### Input

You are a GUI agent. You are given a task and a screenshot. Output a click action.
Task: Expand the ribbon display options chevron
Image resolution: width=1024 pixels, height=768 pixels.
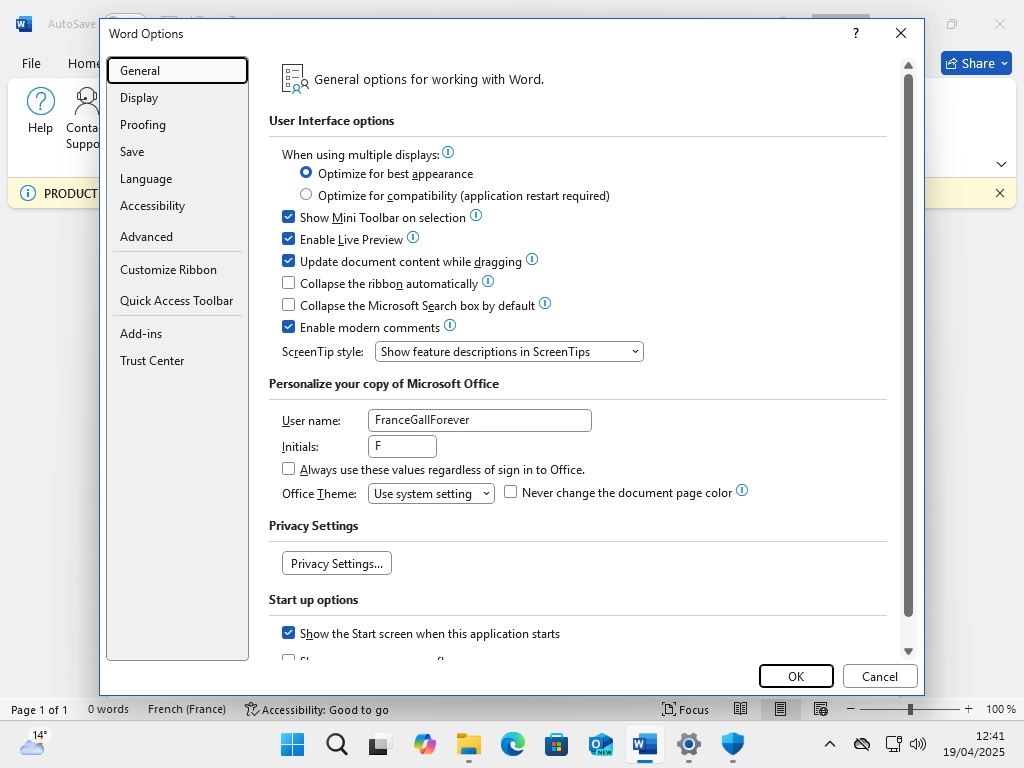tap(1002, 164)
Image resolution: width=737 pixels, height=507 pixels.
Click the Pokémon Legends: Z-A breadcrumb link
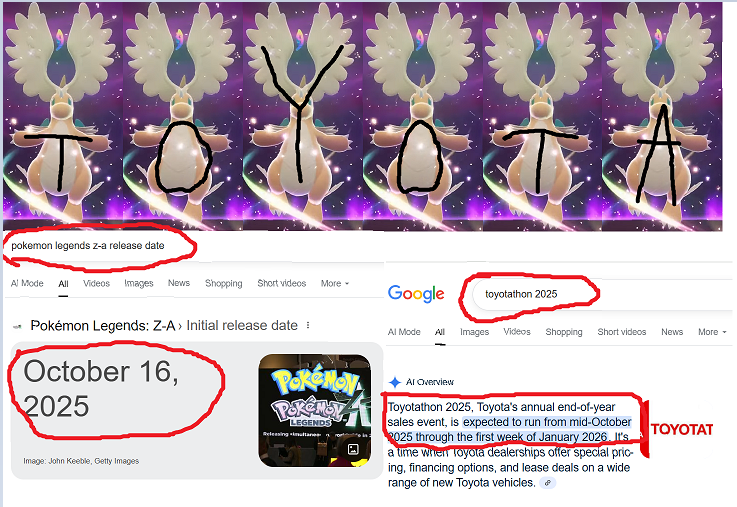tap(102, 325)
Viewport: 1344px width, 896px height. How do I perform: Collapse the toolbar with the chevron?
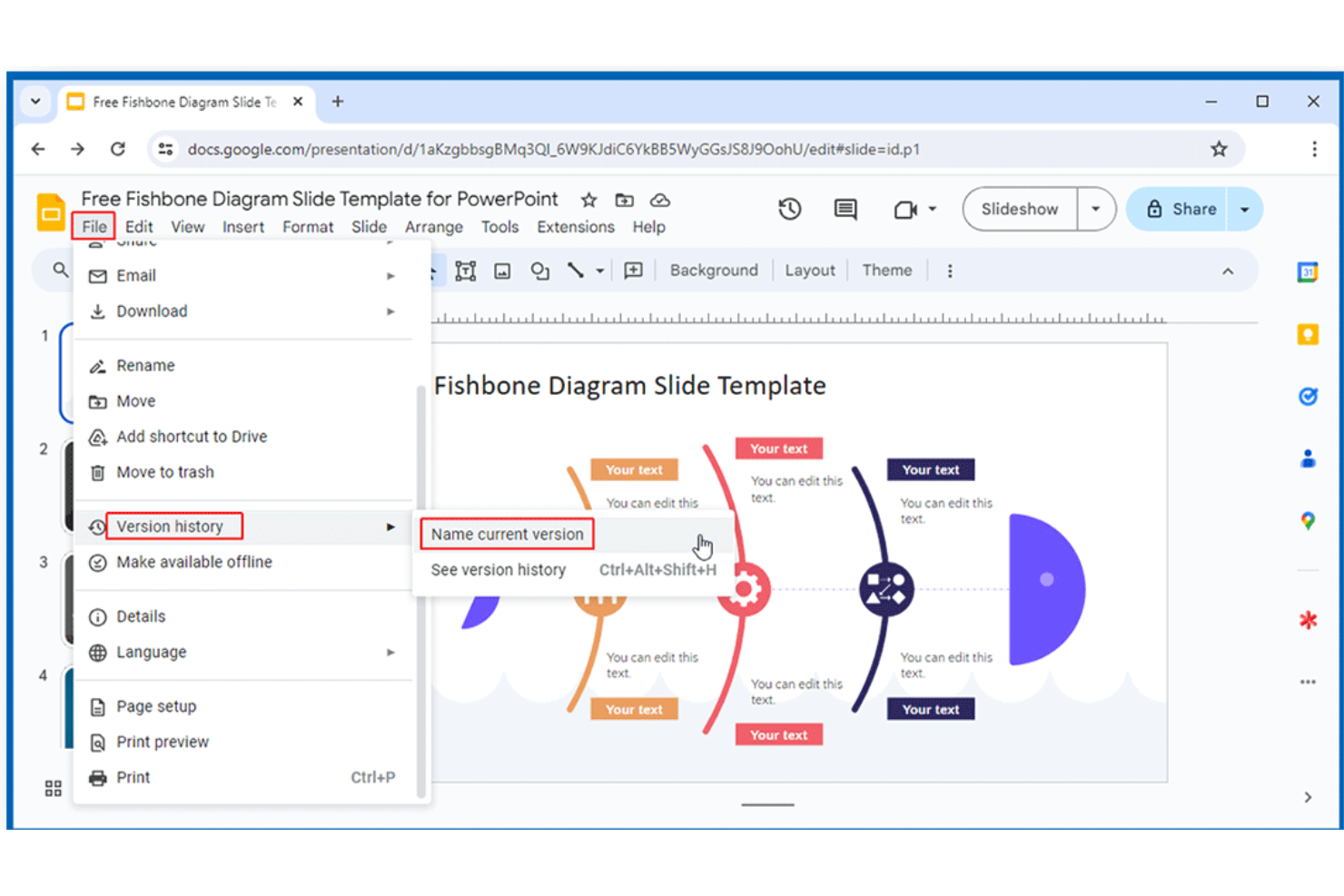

######

**Direction:** Reproduce every row above, requests included, and multiply each coordinate in the answers by 0.3, rounding to whole numbers with halves rounded up. Omit the pictures.

**The result:**
You are a GUI agent. You are given a task and a screenshot. Output a click action.
Task: Expand the ribbon display options chevron
Image resolution: width=1024 pixels, height=768 pixels.
tap(301, 49)
Image resolution: width=737 pixels, height=507 pixels.
Click the Pokémon Legends: Z-A breadcrumb link
tap(31, 98)
Viewport: 1344px width, 896px height. How do I perform: Collapse the toolbar with the chevron?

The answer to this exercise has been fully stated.